AlipayやAlibabaのデジタルバンキング事業を運営するAnt Financialは、近日ローンチ予定のKakao Payに出資することを決めた。このディールにより、Ant FinancialはKakao Payを通して同社の金融サービスを韓国でも展開する。また、オンラインのペイメントサービスだけでなく、オフラインの金融サービスにもビジネスを拡大する構えだ。

Kakao Talkのユーザーは合計で4800万人。韓国では、95%のスマートフォンにKakao Talkがインストールされていると言われている。以前からKakao Talkにはモバイルペイメント機能は備わっていた。しかし先月、Kakaoの取締役会は同社の金融サービス部門の子会社化を決定。Kakao Payが誕生することとなった。Kakao Talkでは、店頭での支払機能、P2P送金機能、各種料金の支払機能、Webバンキング機能などが利用できる。また、今後はローンの借り入れ機能なども追加する予定だ。

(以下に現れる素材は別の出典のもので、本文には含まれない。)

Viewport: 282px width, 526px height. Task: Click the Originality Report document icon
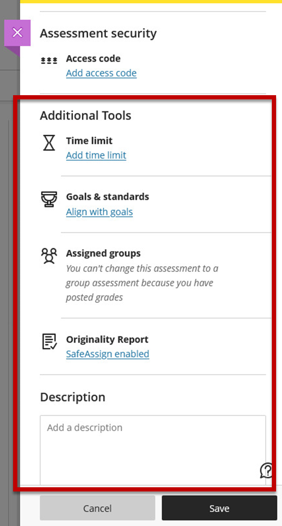coord(49,341)
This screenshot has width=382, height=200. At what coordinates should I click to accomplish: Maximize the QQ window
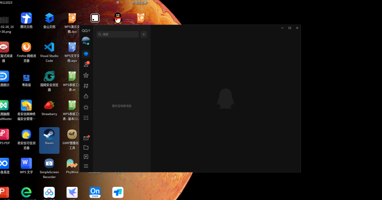click(290, 28)
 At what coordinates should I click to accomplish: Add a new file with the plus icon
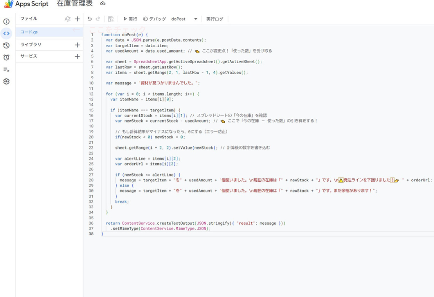pos(76,19)
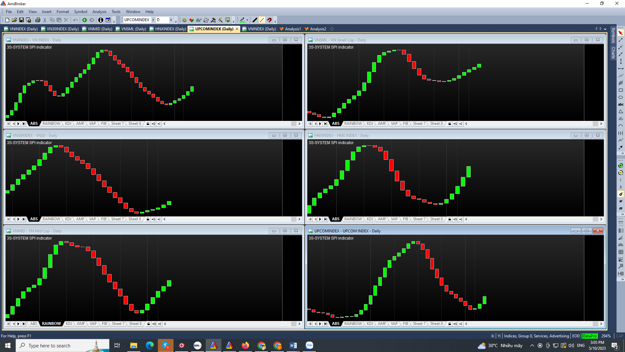Open the Symbols side panel
This screenshot has width=625, height=352.
tap(613, 35)
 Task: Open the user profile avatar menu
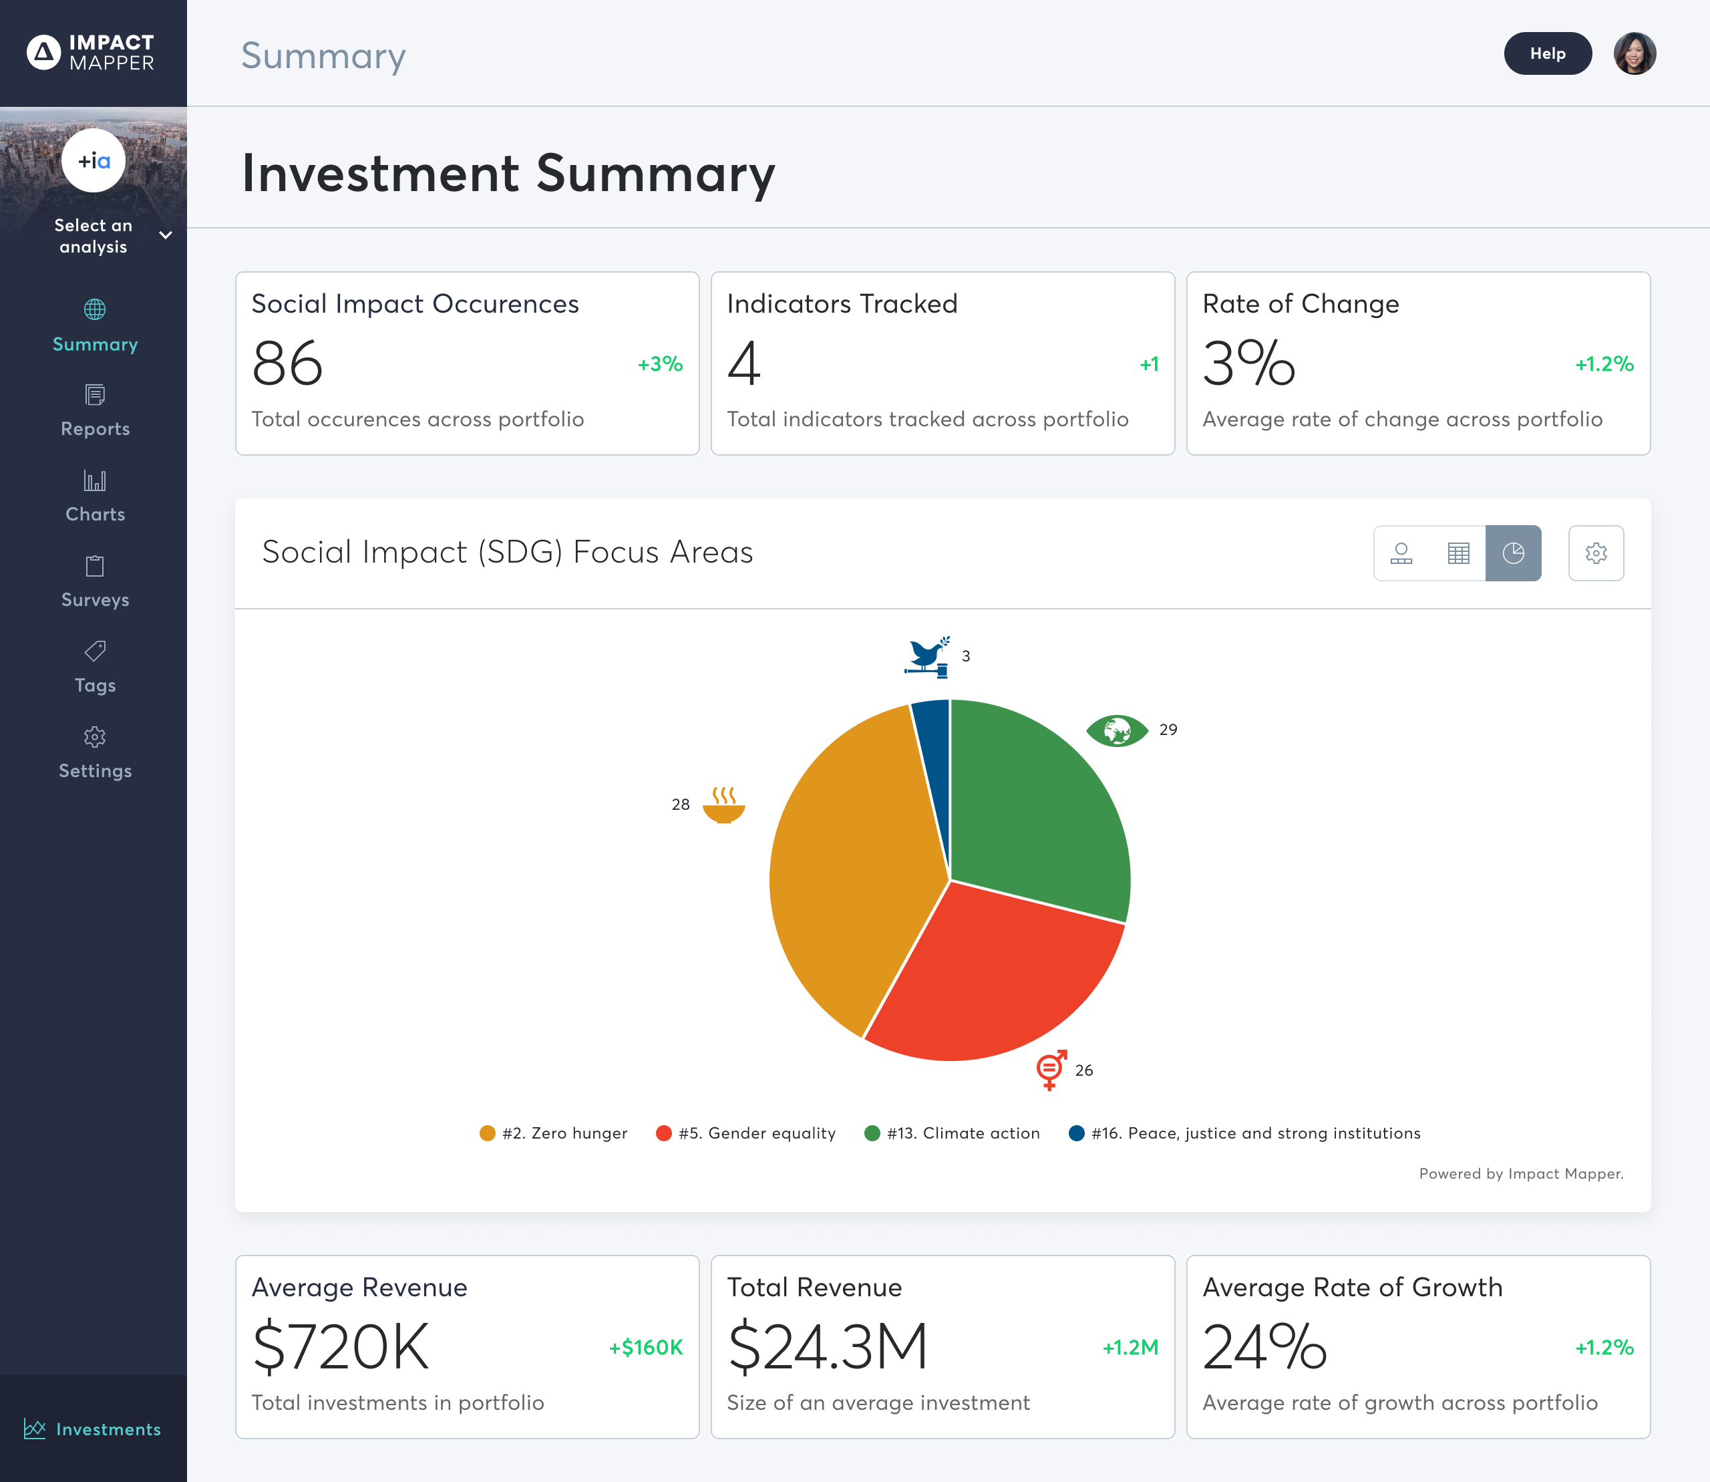click(x=1635, y=53)
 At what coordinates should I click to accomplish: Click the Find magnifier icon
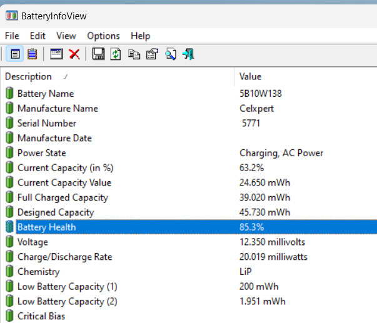click(x=170, y=54)
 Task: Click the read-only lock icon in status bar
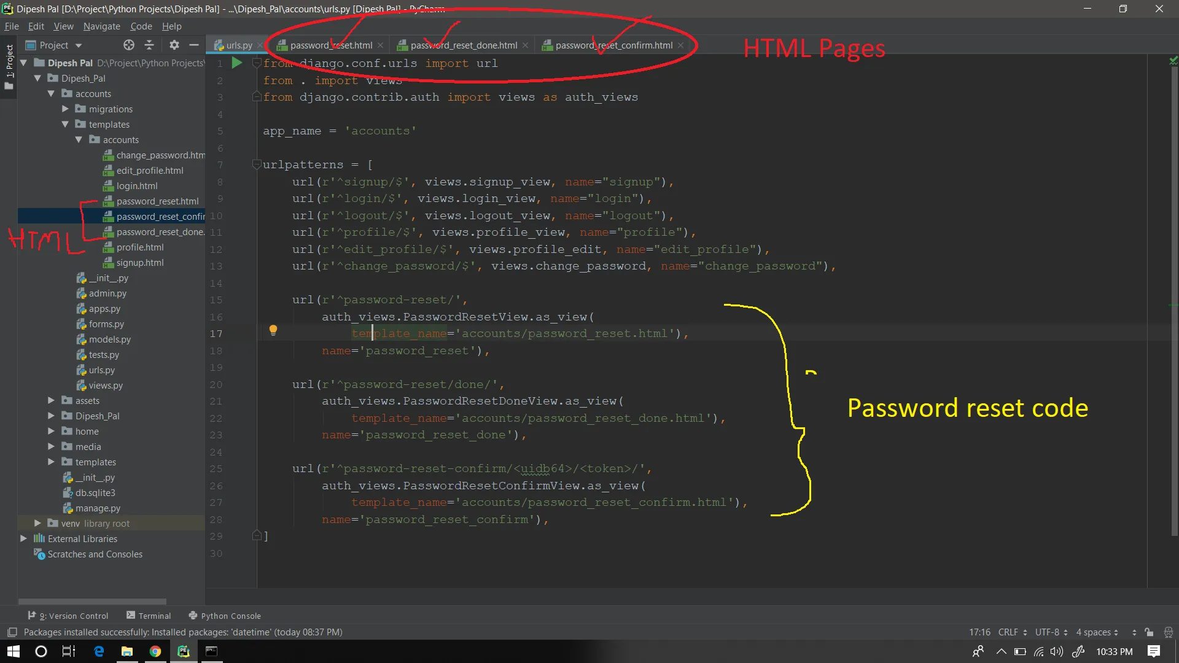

Kakao Payが提供する各種機能は、これまでにAnt Financialが中国で提供し、成功してきた分野だ。そのため、このパートナーシップは両社に大きな戦略的価値を与えるものだと言えるだろう。Kakaoの成長を加速させることはもちろん、Alibabaにも大きなメリットがあるのだ。このパートナーシップにより、Alibabaは韓国のEコマース市場に攻勢をかけることが可能になるだけでなく、韓国を訪れる中国人観光客がAlipayを使いやすくなるというメリットもある。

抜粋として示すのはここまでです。